'Los lunes al sol'
Mientras la mujer de mi amigo realizaba las últimas compras de Reyes, le acompañé con sus hijos, a disfrutar de los carruseles que habían puesto en mi ciudad, cerca de la fuente iluminada que descansa al lado de las letras, que indican su nombre llenas de vegetación.
Al primer espectáculo les invite yo.
Y en la cola para sacar los tickets justo delante de nosotros estaba ella. No era una niña. Era una princesita de unos ocho años. Una muñeca sacada de esas revistas de moda que muestran las tendencias de la ropa infantil. Rubia, con ojos verdes, unas trenzas perfectas y una sonrisa natural. La conversación de sus acompañantes, la madre y la abuela, elegantes, con clase indisimulada y también bastante atractivas, me entristeció.
Uno de los hijos de mi amigo no hacía más que observar a la pequeña. La casualidad y el orden hizo que los tres compartieran vagón. A la tercera vuelta que pasaron a mi lado les tiré una foto de recuerdo. Madre e hija seguían hablando y a mí, sin querer, escuchar sus palabras me estaban doliendo.
Al terminar el primer viaje, seguimos el recorrido y me di cuenta como el hijo pequeño de mi amigo se giró y volvió a buscar con la mirada a la princesa con la que había compartido asiento. Ella se perdió entre la multitud.
Compramos unos algodones gigantes de palo. Mi amigo se desplazó un poco. Su mujer le había llamado para hacerle una consulta desde una tienda.
En los mini coches de choque, volvimos a coincidir. El hijo pequeño de mi amigo golpeó tres veces el guardabarros de la princesa y de cada impacto no podía disimular la alegría que le daba cuando comprobaba que, tras cada golpeo, ella perdía el rumbo y la dirección. Madre y abuela seguían con la misma conversación. Me causaron tristeza.
Dimos un par de vueltas al recinto y ya descansamos a los pies de la fuente y tiramos unas fotos para enviar a los abuelos.
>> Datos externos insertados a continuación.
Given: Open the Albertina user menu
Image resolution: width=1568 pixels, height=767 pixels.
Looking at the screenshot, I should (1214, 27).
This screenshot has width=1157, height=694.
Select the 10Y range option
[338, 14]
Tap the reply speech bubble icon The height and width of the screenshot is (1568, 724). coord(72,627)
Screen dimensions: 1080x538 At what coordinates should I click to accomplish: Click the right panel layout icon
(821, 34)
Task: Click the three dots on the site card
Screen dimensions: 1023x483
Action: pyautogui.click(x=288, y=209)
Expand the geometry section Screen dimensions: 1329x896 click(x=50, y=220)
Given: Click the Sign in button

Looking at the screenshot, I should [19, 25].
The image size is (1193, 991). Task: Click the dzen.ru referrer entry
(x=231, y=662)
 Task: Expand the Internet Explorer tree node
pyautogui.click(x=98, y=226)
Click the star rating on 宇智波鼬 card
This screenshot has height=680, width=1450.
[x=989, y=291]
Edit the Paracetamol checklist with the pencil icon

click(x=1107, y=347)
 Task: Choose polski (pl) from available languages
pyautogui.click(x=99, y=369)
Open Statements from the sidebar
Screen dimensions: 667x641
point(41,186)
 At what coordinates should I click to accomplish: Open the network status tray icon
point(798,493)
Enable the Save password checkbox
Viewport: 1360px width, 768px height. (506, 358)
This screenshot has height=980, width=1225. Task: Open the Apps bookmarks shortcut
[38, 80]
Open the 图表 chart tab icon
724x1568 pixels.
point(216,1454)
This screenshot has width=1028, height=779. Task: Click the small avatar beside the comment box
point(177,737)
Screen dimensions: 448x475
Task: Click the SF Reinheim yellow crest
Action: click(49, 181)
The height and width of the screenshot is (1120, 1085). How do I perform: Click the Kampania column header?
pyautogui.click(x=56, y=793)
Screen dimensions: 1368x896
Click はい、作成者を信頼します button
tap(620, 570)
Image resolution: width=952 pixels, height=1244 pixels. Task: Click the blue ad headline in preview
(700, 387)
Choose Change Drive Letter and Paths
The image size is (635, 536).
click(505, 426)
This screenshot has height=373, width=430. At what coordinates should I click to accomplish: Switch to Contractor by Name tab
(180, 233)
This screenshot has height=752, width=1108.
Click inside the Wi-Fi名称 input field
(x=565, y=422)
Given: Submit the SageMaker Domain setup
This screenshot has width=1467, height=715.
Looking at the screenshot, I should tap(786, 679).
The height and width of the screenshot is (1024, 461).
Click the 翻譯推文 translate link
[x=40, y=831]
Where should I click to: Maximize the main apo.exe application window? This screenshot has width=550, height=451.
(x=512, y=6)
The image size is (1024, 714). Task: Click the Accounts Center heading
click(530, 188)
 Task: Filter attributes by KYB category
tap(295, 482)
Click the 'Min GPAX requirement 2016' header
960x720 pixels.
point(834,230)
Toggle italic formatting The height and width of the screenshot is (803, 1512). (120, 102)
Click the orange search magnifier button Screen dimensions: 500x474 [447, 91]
Nunca hay dos sin tres, así que justo y de nuevo a nuestro lado, volvieron a acercarse las tres a compartir nuestro espacio junto a la fuente. Las dos mayores para fumar un cigarro y la reina de los carruseles para abrir un sándwich envuelto en plata.
El hijo pequeño de mi amigo, ya no apartó la mirada de ella hasta que acabó el último bocado.
La vida me estaba dando un regalo. Mi amigo estaba enviando las fotos a los abuelos, pero se estaba perdiendo la escena de atracción más pura que se puede uno imaginar.
Ellas seguían a lo suyo, a lo mismo que habían hablado en la cola, en los coches de choque y ahora en la fuente. No me quitaron ni por un momento la ilusión que me daba ser testigo de la más bella historia de amor que uno pueda soñar ver en una pantalla de cine.
El hijo pequeño de mi amigo se acercó a la muñeca de trenzas perfectas y sin poder adivinar que la dijo, al momento los tres pequeños estaban corriendo alrededor de la fuente.
Esos diez minutos restantes ya me los guardo para mí, no soy capaz de escribir bien lo que sentí y no me gustaría estropearlo.
La mujer de mi amigo, que ya había hecho las compras y dejado todo en el maletero del coche, llegó a nuestro encuentro y yo decliné la invitación para ir con ellos a tomar un chocolate.
Durante el camino hasta llegar a mi casa, volvía triste.
No podía dejar de pensar en la madre y en la abuela. Qué pena que no hubieran sido testigos, como yo, de esa maravillosa secuencia que se había desarrollado en tres actos.
Delante de mí y ante centenares de niños y mayores yo había sido el elegido para ver en primicia y riguroso directo al primer encuentro del hijo pequeño de mi amigo con la atracción, el deseo y la belleza que nos regala la vida.
Ellas no sacaron boleto para asistir a ese estreno. Ellas pasaron por los carruseles para perder la tarde, para perder el tiempo, para perder la vida.
Ellas pasaron su tiempo de la manera que las hizo feliz. Hablaron de Pedro Sánchez, de su mujer, del otro golfo del hermano que no era ni músico, del otro ministro que se iba con su amante de viaje, de la ministra podemita que lleva bolsos de miles de euros…
Ellas se habían subido al tiovivo que gira y gira sin destino alguno, donde todo acaba en el mismo sitio, mientras su hija y nieta se había montado en el lugar más mágico donde nacen todos los sueños, en EL TREN DE LA BRUJA.